TUNISIE
20/09/2018 11h:07 CET | Actualisé 20/09/2018 11h:09 CET

L'enseignement privé gagne du terrain: 43% des fonctionnaires inscrivent leurs enfants dans des écoles privées selon l'Organisation de Défense du Consommateur

La principale raison avancée par les parents inscrivant leurs enfants dans des établissements privés est pour 74% des personnes interrogées l’enseignement des langues.

DONGSEON_KIM via Getty Images

En marge d’une conférence sur l’enseignement privé en Tunisie, organisée par l’Organisation de Défense du Consommateur (ODC), la chargée de communication de l’ODC Najla Laouinti a présenté les chiffres marquants d’une étude menée sur les écoles primaires privées en Tunisie.

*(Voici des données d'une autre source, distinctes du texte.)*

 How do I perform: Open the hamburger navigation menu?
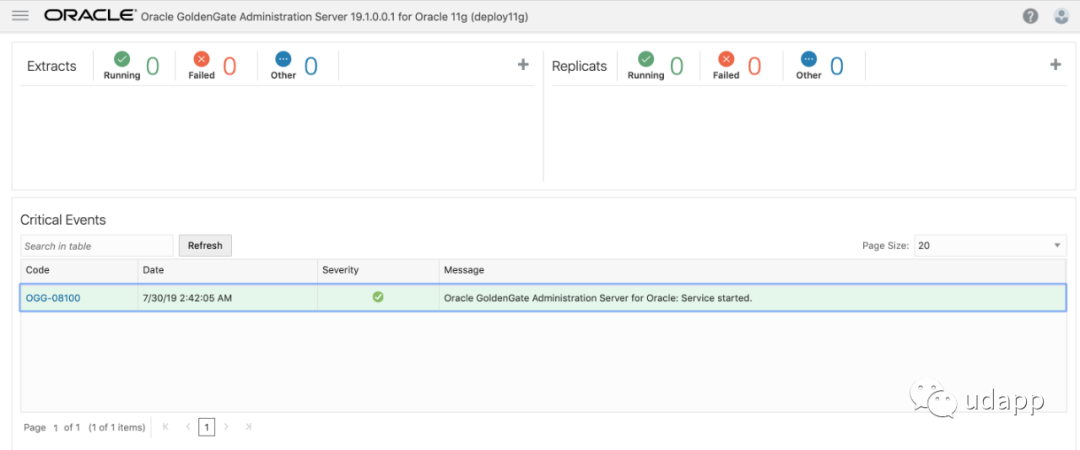click(x=20, y=16)
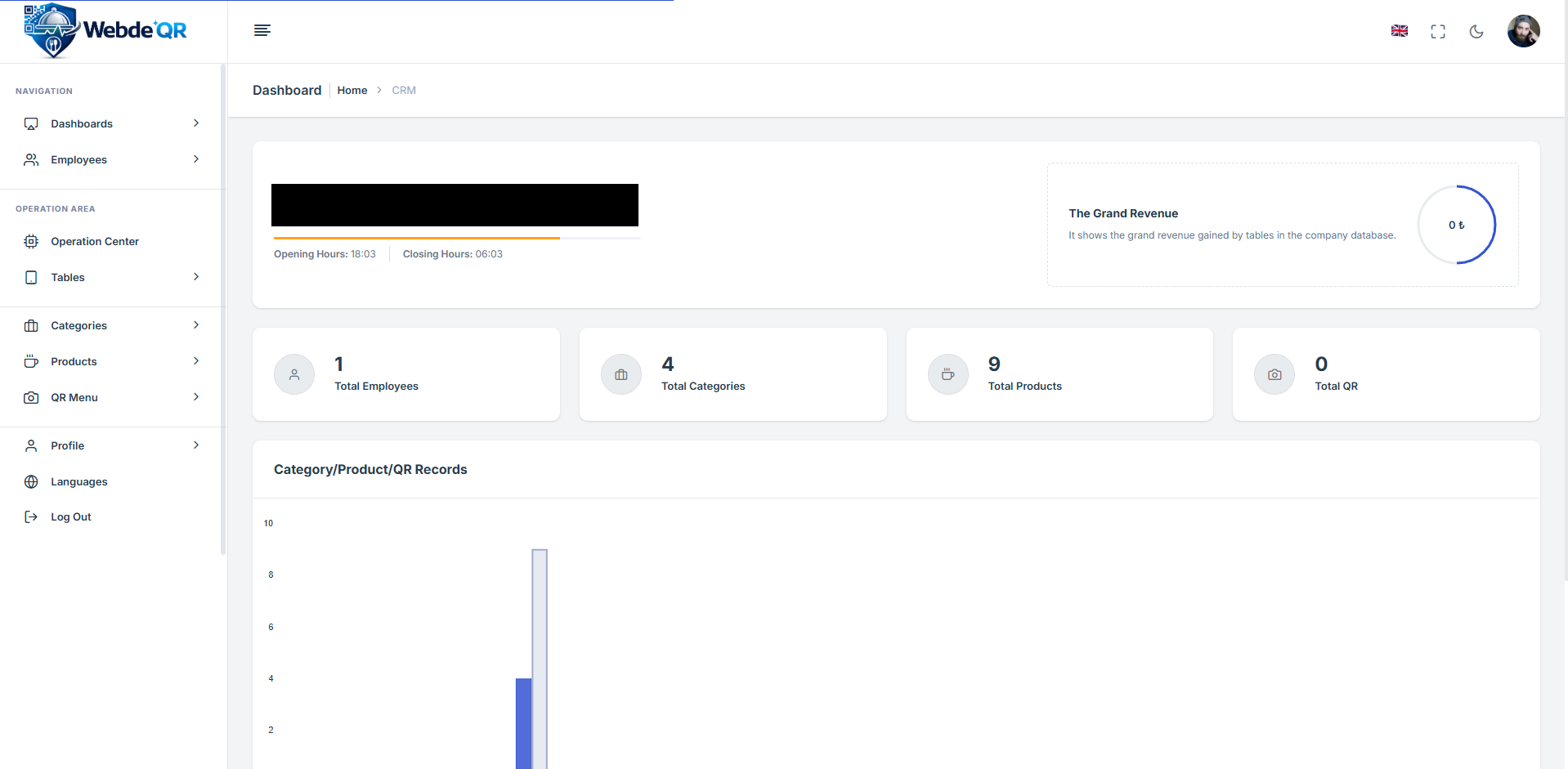Viewport: 1568px width, 769px height.
Task: Click the Operation Center chip icon
Action: (31, 241)
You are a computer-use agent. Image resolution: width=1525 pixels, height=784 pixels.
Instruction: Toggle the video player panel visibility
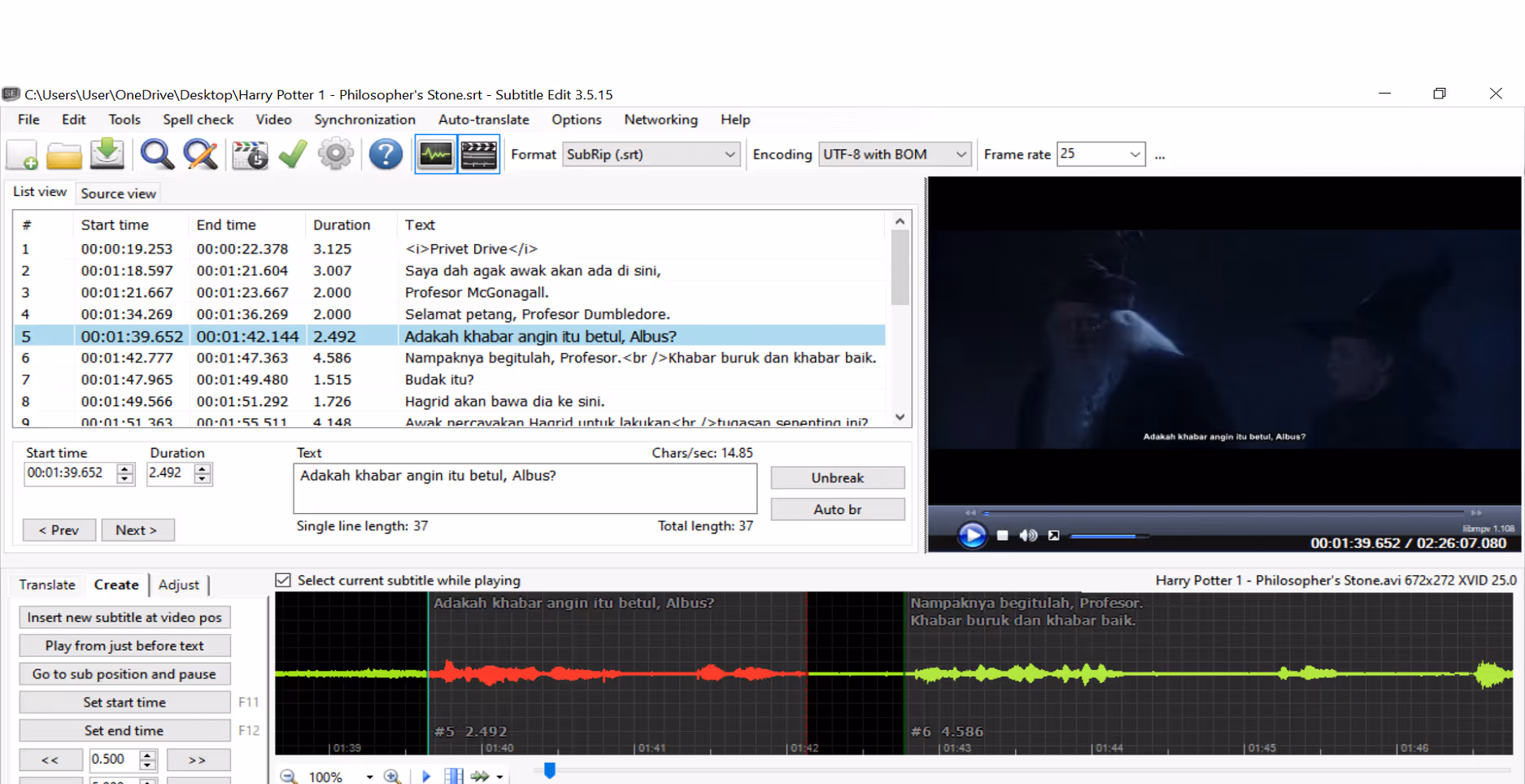pos(479,154)
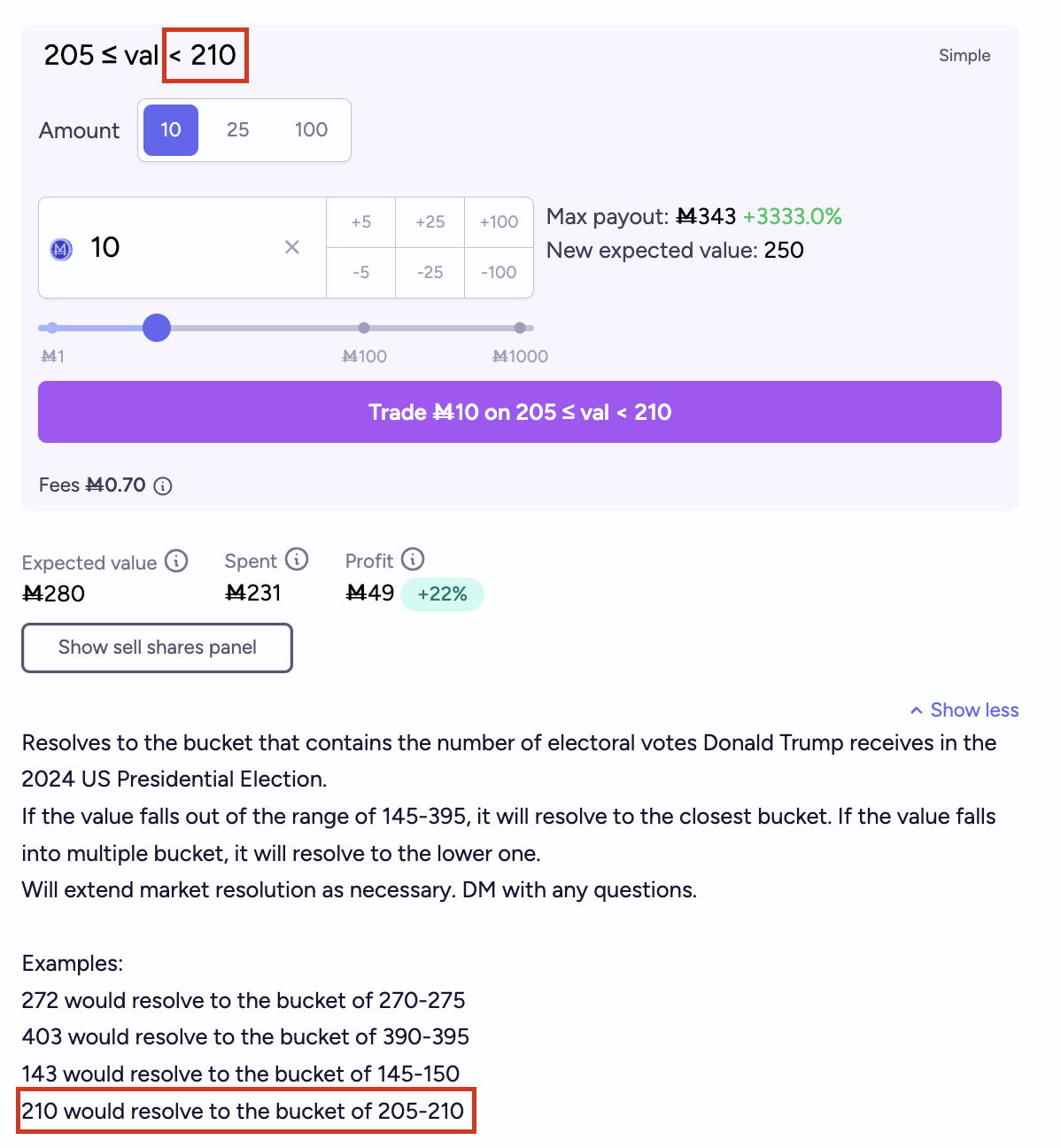The image size is (1061, 1148).
Task: Click Trade Ṁ10 on 205 ≤ val < 210
Action: tap(520, 412)
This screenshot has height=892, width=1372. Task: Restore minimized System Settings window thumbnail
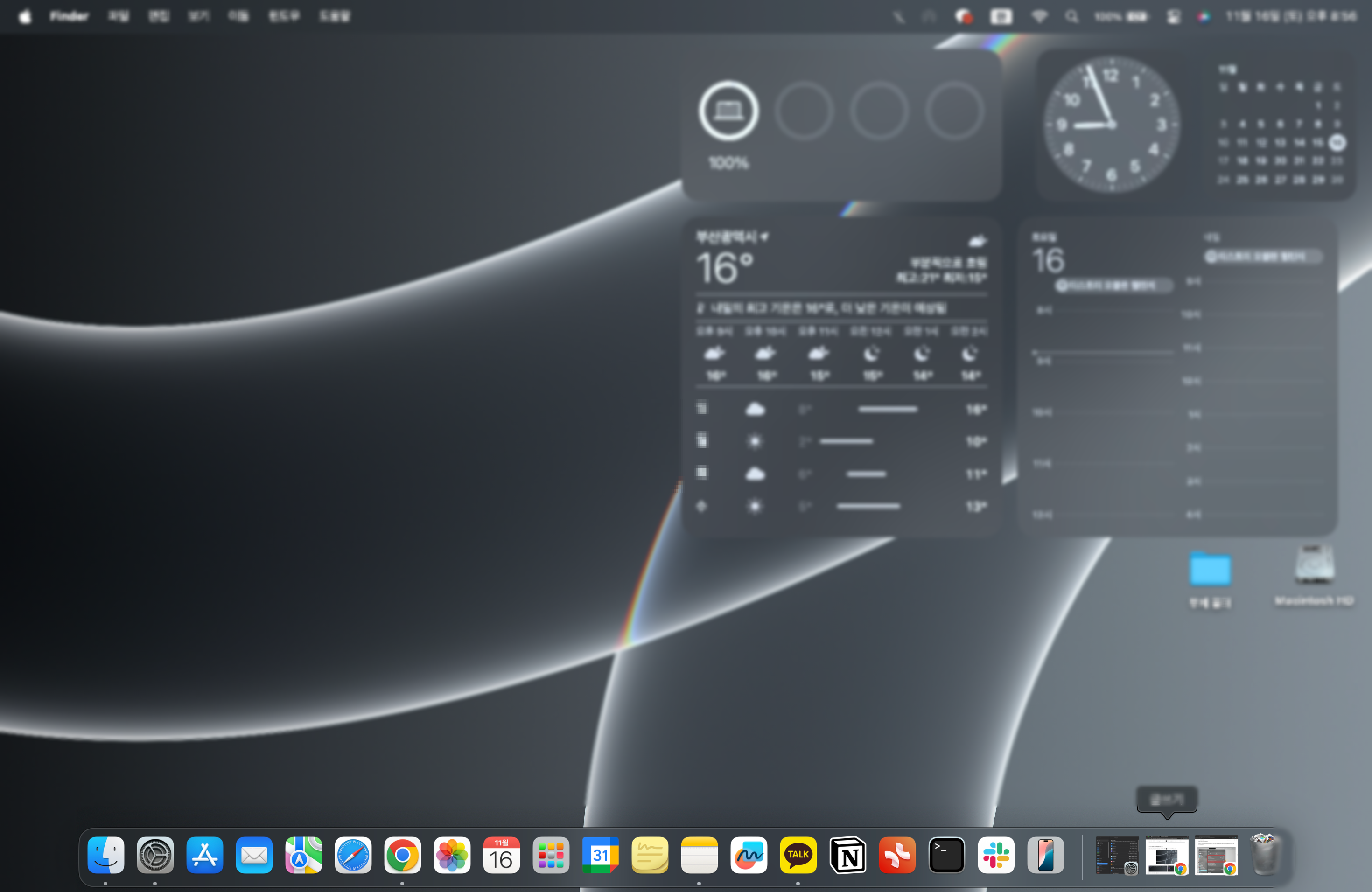pyautogui.click(x=1117, y=855)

Ainsi, contrairement à ce qui est admis, l’enseignement privé n’est pas de l’apanage des classes sociales les plus aisées a affirmé l’ODC: 43% des fonctionnaires inscrivent leurs enfants dans les écoles primaires privées.

“Leur salaire mensuel est même inférieur à 2000 dinars” a expliqué Najla Laouinti.

La principale raison avancée par les parents inscrivant leurs enfants dans des établissements privés est pour 74% des personnes interrogées l’enseignement des langues: “Il faut que le ministère de l’Éducation se penche sur l’enseignement des langues dans les écoles publiques afin qu’il soit au même rythme que celui de l’enseignement privé”.

Dans ce cadre, le ministre de l’Éducation Hatem Ben Salem avait affirmé au mois de juillet dernier l’impératif de faire en sorte que les langues reviennent au cœur même de l’enseignement public. Il avait annoncé la création d’un centre national de formations pédagogiques pour les instituteurs et d’un laboratoire national pour les langues. 

“Les langues doivent impérativement redevenir la locomotive du système éducatif tunisien” avait-il estimé.

Cependant, le secteur de l’enseignement privé souffre lui aussi de certains problèmes rapporte l’ODC. Il s’agit principalement de la qualité des enseignants explique Najla Laouinti. 

Concernant les prix affichés par les établissements privés, il existe une fourchette de prix assez large estime la chargée de communication de l’ODC. Cela va de 1000 dinars à 10.000 dinars par an par élève: “Il n’y a rien dans la loi qui permette de contrôler les prix dans l’enseignement privé” indique-t-elle ajoutant que parmi les principaux reproches avancés par les personnes interrogées concernant l’enseignement privé se trouve “le manque de transparence au niveau des prix”.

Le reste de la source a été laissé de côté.